The task =
From the entries that follow, gather each line holding the word "agent".
--- Recorded data Enclosed Below ---
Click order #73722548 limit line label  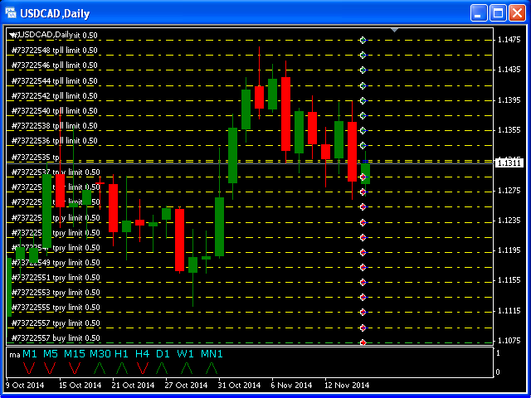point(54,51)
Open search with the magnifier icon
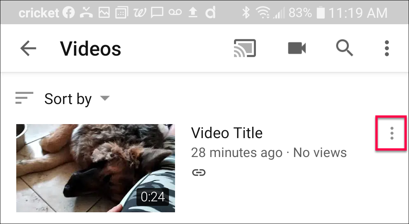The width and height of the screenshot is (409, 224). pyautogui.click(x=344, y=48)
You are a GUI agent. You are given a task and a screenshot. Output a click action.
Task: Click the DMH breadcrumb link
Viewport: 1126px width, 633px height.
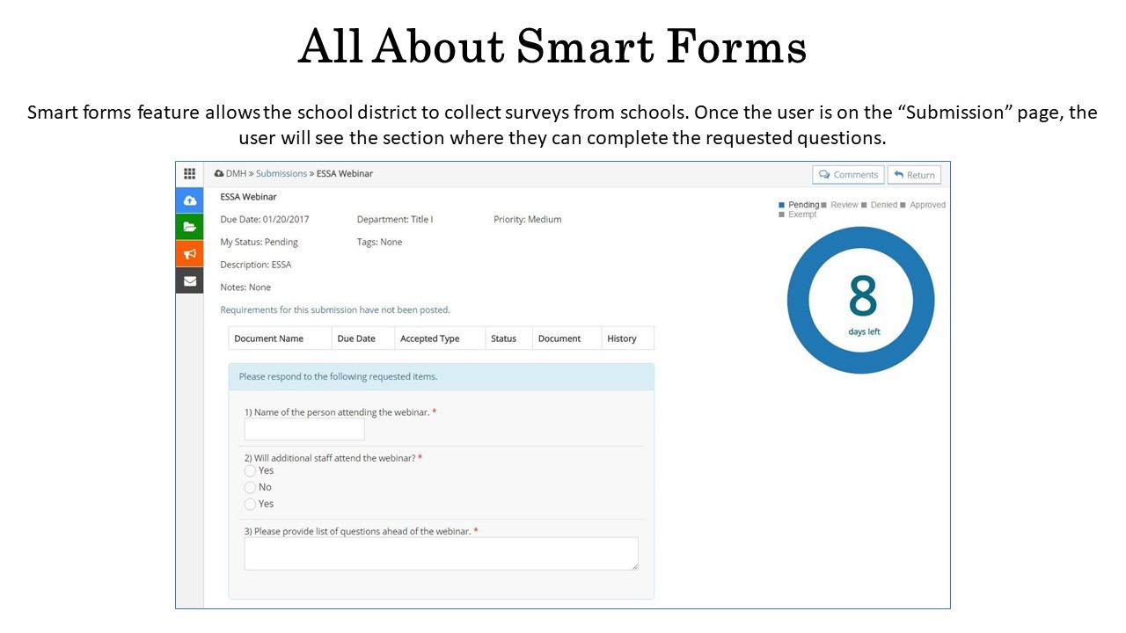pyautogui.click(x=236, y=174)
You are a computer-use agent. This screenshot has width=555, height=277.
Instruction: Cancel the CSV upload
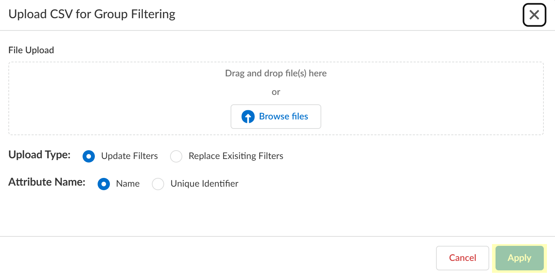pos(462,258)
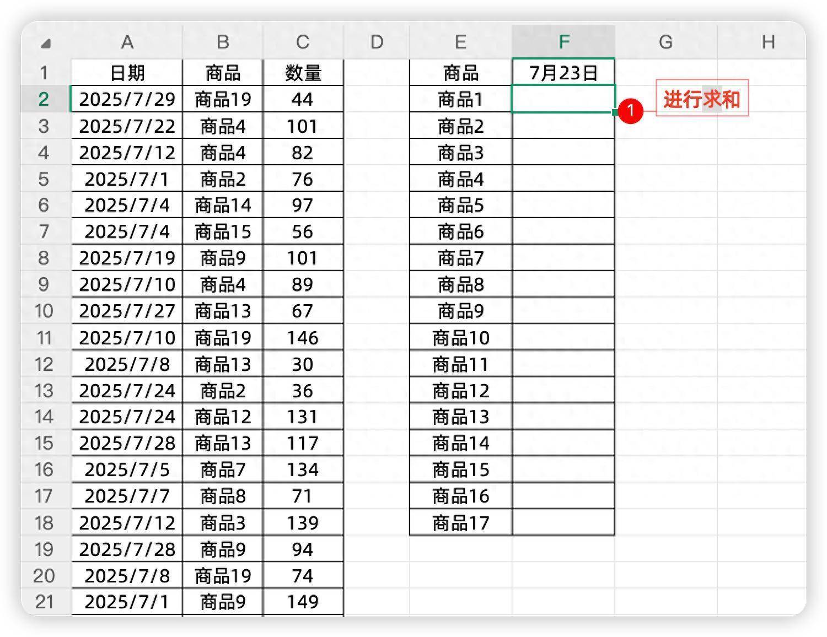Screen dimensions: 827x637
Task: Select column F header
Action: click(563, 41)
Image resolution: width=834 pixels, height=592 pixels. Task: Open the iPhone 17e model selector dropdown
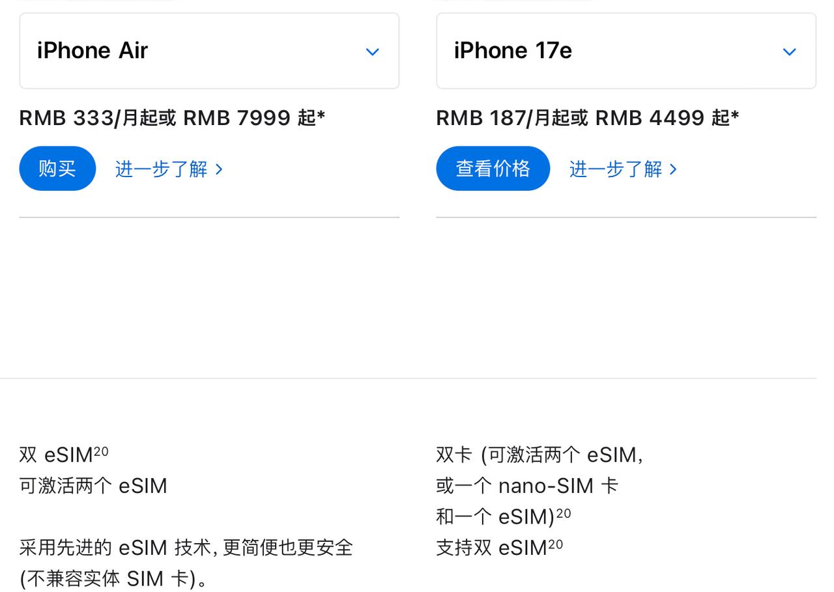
--- End of Enclosed Recorded data ---
Solution below =
You are a GUI agent. You are given a task and a screenshot. Output a click action.
You are a computer-use agent. This screenshot has width=555, height=277.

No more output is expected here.